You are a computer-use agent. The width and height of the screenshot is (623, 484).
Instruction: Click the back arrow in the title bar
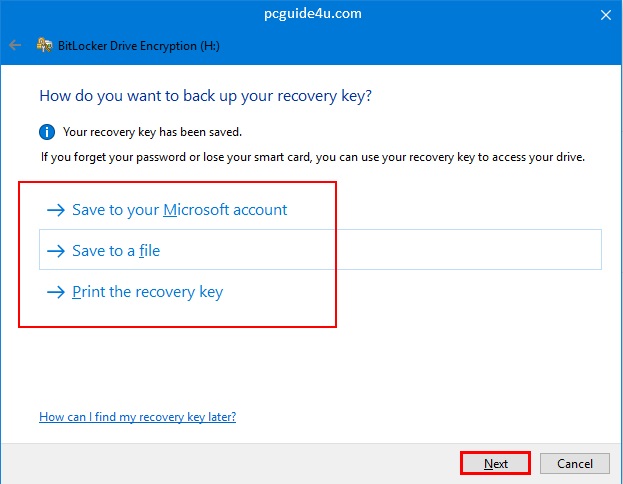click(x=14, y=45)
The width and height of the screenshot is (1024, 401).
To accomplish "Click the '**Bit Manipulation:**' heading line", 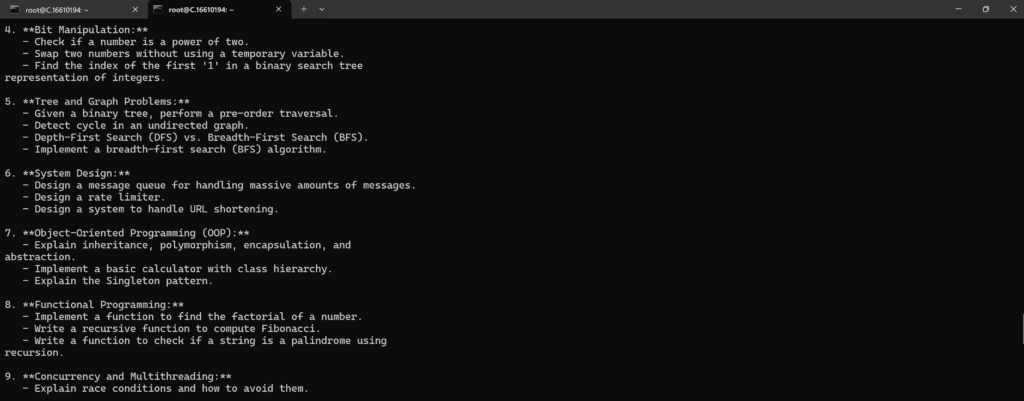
● ● ● ● ●
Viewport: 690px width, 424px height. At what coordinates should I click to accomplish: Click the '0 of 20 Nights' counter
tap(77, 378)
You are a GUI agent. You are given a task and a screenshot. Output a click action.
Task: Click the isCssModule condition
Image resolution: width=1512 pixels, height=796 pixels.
● ● ● ● ●
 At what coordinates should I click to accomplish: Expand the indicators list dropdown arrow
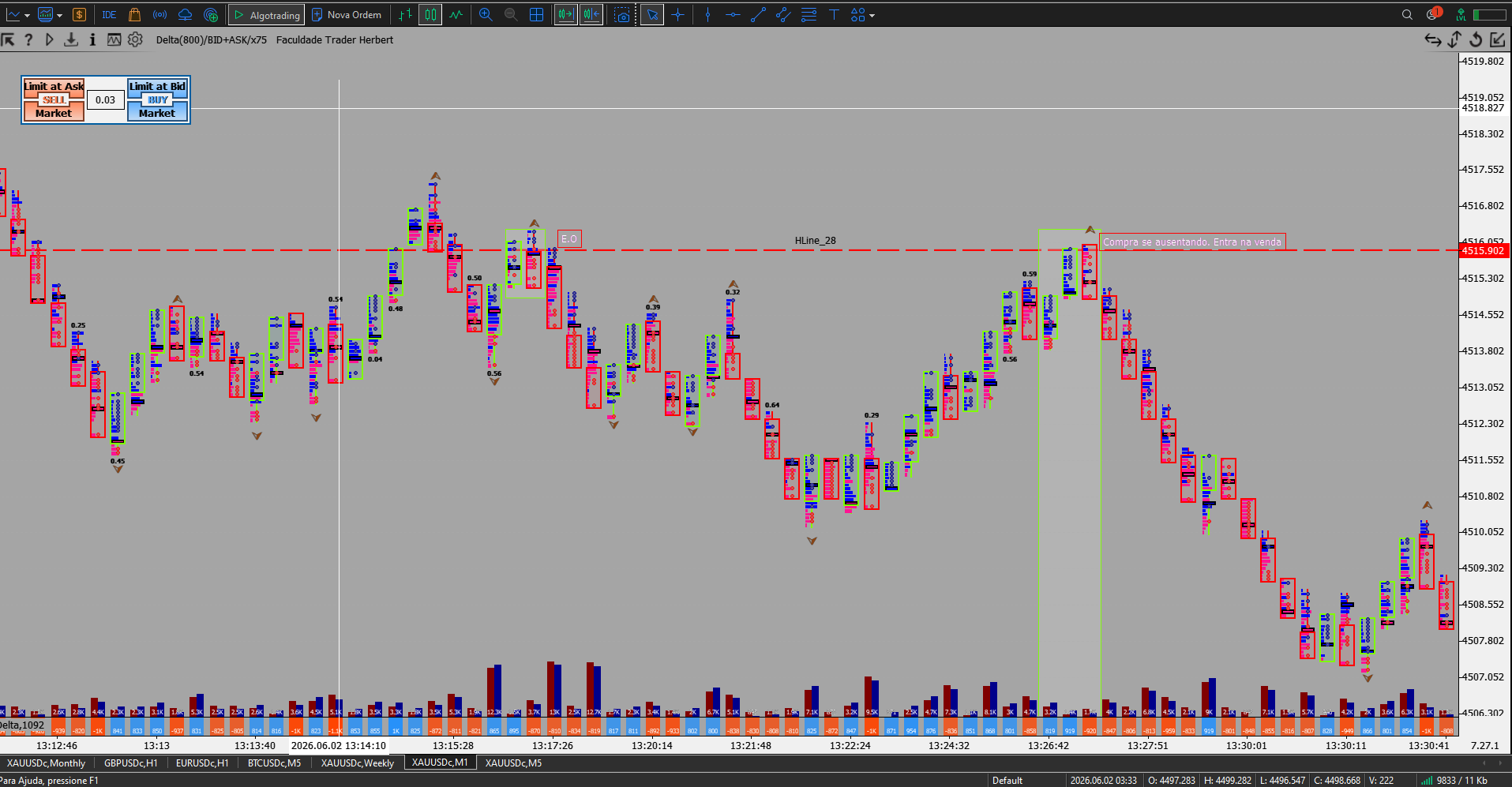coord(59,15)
● ● ● ● ●
> [Your assignment] When you reach the line with "The width and height of the screenshot is (1024, 401)." in the records above, start writing out each line exactly, and stop after the line with "the '**Bit Manipulation:**'". Pictures stay out.

> [Exercise response]
The width and height of the screenshot is (1024, 401).
To accomplish "Click the '**Bit Manipulation:**' heading line", 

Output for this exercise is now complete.